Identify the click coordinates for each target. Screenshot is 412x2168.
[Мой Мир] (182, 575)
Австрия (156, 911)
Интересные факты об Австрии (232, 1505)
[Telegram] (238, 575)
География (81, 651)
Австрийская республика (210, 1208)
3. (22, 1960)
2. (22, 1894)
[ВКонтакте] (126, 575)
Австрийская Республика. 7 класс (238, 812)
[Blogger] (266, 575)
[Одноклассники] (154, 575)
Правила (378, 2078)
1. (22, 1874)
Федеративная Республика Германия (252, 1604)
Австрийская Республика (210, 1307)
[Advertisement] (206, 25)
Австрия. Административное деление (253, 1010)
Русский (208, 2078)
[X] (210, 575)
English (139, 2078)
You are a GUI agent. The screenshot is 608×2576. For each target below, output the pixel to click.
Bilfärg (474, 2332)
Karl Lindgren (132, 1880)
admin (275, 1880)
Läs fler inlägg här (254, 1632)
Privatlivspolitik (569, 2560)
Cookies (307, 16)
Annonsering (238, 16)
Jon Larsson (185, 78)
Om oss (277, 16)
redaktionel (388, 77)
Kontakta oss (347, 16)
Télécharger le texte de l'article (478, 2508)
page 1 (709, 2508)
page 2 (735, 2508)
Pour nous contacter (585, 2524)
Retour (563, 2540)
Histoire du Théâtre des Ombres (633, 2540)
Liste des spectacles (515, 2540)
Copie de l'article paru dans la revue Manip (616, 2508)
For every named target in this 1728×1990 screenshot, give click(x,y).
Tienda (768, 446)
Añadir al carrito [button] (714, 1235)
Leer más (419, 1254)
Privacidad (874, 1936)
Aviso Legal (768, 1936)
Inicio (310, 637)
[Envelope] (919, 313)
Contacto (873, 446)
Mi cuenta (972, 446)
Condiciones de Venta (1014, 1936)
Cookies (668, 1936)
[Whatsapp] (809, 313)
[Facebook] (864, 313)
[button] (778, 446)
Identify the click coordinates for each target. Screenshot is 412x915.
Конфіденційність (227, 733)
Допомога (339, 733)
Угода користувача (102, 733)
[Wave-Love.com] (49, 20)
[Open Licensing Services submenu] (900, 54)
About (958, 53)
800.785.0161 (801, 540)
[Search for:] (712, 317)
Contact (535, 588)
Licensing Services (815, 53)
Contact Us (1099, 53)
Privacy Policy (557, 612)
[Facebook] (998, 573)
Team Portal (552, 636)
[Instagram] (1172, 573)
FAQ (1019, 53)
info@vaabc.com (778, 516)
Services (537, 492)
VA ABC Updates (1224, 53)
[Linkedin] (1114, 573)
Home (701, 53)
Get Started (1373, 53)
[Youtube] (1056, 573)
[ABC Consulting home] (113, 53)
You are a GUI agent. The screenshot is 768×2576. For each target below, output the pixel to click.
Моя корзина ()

================================

• _Try it_: Beginning with the first line above, could you copy every line exactly, up to and including the one with "[Open Licensing Services submenu] (900, 54)"?

• _Response_:
Identify the click coordinates for each target. Screenshot is 412x2168.
[Мой Мир] (182, 575)
Австрия (156, 911)
Интересные факты об Австрии (232, 1505)
[Telegram] (238, 575)
География (81, 651)
Австрийская республика (210, 1208)
3. (22, 1960)
2. (22, 1894)
[ВКонтакте] (126, 575)
Австрийская Республика. 7 класс (238, 812)
[Blogger] (266, 575)
[Одноклассники] (154, 575)
Правила (378, 2078)
1. (22, 1874)
Федеративная Республика Германия (252, 1604)
Австрийская Республика (210, 1307)
[Advertisement] (206, 25)
Австрия. Административное деление (253, 1010)
Русский (208, 2078)
[X] (210, 575)
English (139, 2078)
You are a GUI agent. The screenshot is 608×2576. For each target below, output the pixel to click.
Bilfärg (474, 2332)
Karl Lindgren (132, 1880)
admin (275, 1880)
Läs fler inlägg här (254, 1632)
Privatlivspolitik (569, 2560)
Cookies (307, 16)
Annonsering (238, 16)
Jon Larsson (185, 78)
Om oss (277, 16)
redaktionel (388, 77)
Kontakta oss (347, 16)
Télécharger le texte de l'article (478, 2508)
page 1 (709, 2508)
page 2 (735, 2508)
Pour nous contacter (585, 2524)
Retour (563, 2540)
Histoire du Théâtre des Ombres (633, 2540)
Liste des spectacles (515, 2540)
Copie de l'article paru dans la revue Manip (616, 2508)
For every named target in this 1728×1990 screenshot, give click(x,y).
Tienda (768, 446)
Añadir al carrito [button] (714, 1235)
Leer más (419, 1254)
Privacidad (874, 1936)
Aviso Legal (768, 1936)
Inicio (310, 637)
[Envelope] (919, 313)
Contacto (873, 446)
Mi cuenta (972, 446)
Condiciones de Venta (1014, 1936)
Cookies (668, 1936)
[Whatsapp] (809, 313)
[Facebook] (864, 313)
[button] (778, 446)
Identify the click coordinates for each target. Screenshot is 412x915.
Конфіденційність (227, 733)
Допомога (339, 733)
Угода користувача (102, 733)
[Wave-Love.com] (49, 20)
[Open Licensing Services submenu] (900, 54)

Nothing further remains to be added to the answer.